**Short task 1**
Return the GeoPandas notebook text below word for word. Start at the words "# Define nonspatial" and stop after "my_crs = pyproj.CRS.from_epsg(4326)".
**Short task 2**
Extend the GeoPandas notebook text below, picking up right after its final line.

** START OF Text passage **

Information about GeoPandas can be found at: [https://geopandas.org/en/stable/index.html](https://geopandas.org/en/stable/index.html)


In [45]:
# The star of today
import geopandas as gpd

# Supporting actors
import pandas as pd
import shapely
import pyproj
import folium
import pyogrio
import requests

# Building a GeoDataFrame

In [46]:
# Creating a GeoDataFrame by hand

# Define nonspatial data
my_nonspatial_df = pd.DataFrame(data=[{"some_variable": 38}])

# Define geometry
my_geometry = shapely.geometry.Point(-62.2159, -3.4653)

# Define CRS
# This time, use the .from_epsg() method
my_crs = pyproj.CRS.from_epsg(4326)

# Look at it!
print("Nonspatial data:")
print(my_nonspatial_df)
print(type(my_nonspatial_df))

print("\nGeometry:")
print(my_geometry)
print(type(my_geometry))

print("\nCRS:")
print(my_crs)
print(type(my_crs))

Nonspatial data:
   some_variable
0             38
<class 'pandas.core.frame.DataFrame'>

Geometry:
POINT (-62.2159 -3.4653)
<class 'shapely.geometry.point.Point'>

CRS:
EPSG:4326
<class 'pyproj.crs.crs.CRS'>


In [47]:
# Gotta give the geometry as a list or gpd not happy!
my_gdf = gpd.GeoDataFrame(data=my_nonspatial_df, geometry=[my_geometry], crs=my_crs)

# Look at it!

** END OF Text passage **
** START OF Raw records **

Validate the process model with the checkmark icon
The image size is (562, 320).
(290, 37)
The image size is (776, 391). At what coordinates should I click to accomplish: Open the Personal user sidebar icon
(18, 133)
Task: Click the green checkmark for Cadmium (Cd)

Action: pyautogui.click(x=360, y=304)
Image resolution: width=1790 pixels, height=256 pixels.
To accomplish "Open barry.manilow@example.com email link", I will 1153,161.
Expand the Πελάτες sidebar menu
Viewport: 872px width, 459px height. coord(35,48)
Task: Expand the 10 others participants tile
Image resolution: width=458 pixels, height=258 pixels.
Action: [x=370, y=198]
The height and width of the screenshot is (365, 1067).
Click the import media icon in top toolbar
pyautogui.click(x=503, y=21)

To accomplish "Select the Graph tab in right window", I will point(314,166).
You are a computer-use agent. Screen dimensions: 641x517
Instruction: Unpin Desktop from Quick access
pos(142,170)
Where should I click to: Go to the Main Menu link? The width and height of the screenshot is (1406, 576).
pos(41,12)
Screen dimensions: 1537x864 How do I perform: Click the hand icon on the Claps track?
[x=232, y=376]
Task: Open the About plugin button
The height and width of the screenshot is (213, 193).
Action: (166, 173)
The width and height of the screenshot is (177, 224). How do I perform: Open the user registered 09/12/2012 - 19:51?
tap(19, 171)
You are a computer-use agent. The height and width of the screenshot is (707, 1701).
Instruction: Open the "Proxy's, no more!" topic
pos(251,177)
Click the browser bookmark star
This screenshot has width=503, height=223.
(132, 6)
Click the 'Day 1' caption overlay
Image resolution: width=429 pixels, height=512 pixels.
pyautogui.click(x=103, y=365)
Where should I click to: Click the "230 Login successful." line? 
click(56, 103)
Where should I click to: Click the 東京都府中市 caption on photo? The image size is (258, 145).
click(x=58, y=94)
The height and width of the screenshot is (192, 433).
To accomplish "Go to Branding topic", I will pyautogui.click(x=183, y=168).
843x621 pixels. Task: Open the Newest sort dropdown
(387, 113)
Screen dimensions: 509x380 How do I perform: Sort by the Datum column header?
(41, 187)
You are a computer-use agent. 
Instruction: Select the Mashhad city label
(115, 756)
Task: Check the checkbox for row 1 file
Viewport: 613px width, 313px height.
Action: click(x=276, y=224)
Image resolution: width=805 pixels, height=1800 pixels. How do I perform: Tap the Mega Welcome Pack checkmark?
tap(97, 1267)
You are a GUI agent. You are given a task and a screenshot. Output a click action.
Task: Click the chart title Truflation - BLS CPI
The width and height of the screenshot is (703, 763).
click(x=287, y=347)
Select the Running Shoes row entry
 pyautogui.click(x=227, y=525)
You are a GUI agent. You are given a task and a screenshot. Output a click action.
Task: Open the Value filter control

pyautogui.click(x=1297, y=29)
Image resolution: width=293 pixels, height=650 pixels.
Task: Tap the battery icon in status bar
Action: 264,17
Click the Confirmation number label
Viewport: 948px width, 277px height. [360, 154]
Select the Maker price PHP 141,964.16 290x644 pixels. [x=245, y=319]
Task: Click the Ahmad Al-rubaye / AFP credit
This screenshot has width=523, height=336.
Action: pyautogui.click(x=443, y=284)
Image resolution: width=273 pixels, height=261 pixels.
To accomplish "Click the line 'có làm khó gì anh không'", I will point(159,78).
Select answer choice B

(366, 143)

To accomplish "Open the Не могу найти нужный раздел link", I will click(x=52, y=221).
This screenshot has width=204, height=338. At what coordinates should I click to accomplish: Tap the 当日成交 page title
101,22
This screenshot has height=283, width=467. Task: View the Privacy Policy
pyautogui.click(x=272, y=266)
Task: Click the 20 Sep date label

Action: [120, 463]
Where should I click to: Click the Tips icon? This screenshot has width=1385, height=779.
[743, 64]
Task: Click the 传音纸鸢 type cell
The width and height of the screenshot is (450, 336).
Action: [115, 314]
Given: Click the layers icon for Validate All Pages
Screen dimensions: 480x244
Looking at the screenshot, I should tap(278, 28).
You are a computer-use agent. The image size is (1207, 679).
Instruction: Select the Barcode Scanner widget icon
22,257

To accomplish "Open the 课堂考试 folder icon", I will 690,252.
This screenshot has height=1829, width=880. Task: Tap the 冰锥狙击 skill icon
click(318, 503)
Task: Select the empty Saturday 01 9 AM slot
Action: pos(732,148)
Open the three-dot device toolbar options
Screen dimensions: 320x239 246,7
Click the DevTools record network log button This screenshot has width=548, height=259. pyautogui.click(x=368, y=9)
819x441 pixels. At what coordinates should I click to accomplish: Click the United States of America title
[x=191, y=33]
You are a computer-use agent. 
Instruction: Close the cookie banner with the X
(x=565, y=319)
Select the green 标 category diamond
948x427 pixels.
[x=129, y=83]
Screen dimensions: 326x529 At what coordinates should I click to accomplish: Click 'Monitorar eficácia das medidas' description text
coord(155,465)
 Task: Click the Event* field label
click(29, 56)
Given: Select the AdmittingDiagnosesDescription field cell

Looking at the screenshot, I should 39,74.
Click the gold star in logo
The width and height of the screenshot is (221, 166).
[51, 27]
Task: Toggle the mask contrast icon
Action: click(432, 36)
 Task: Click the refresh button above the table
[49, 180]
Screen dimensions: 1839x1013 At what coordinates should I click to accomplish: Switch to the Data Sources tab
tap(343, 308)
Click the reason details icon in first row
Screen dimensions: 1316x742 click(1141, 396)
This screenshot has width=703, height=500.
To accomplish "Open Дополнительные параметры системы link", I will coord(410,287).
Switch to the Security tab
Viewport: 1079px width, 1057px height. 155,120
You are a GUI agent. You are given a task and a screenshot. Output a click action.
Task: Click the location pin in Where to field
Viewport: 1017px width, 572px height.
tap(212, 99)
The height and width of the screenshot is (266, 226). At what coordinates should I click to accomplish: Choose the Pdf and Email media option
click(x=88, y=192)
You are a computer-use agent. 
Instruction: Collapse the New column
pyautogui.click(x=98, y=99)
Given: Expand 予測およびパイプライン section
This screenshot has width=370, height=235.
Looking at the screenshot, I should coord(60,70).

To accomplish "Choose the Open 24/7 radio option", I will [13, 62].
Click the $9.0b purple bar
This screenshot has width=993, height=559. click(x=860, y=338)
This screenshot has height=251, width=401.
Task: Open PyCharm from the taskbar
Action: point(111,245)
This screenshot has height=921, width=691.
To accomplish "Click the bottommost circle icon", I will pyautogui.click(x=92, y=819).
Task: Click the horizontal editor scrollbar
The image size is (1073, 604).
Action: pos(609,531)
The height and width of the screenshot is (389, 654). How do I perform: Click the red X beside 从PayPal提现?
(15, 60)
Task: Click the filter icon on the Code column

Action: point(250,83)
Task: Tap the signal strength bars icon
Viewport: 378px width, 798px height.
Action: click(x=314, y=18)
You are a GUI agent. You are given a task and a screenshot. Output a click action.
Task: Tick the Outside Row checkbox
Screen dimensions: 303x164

** END OF Raw records **

**Final result 1**
# Define nonspatial data
my_nonspatial_df = pd.DataFrame(data=[{"some_variable": 38}])

# Define geometry
my_geometry = shapely.geometry.Point(-62.2159, -3.4653)

# Define CRS
# This time, use the .from_epsg() method
my_crs = pyproj.CRS.from_epsg(4326)

**Final result 2**
print("A complete GeoDataFrame:")
print(my_gdf)
print(type(my_gdf))

A complete GeoDataFrame:
   some_variable                  geometry
0             38  POINT (-62.2159 -3.4653)
<class 'geopandas.geodataframe.GeoDataFrame'>


In [49]:
# Use the .explore() method of the GeoDataFrame
my_gdf.explore(zoom_start=5).save(outfile="my_gdf.html")

In [None]:
# See what type of object it is
my_explore = my_gdf.explore()

# Look at it!
print("The my_explore object:")
print(my_explore)
print(type(my_explore))

In [None]:
# Write your GeoDataFrame to file
my_gdf.to_file(filename="../data/my_gdf.geojson", driver="GeoJSON")

In [None]:
# See the various formats GeoPandas can read from and to
pyogrio.list_drivers()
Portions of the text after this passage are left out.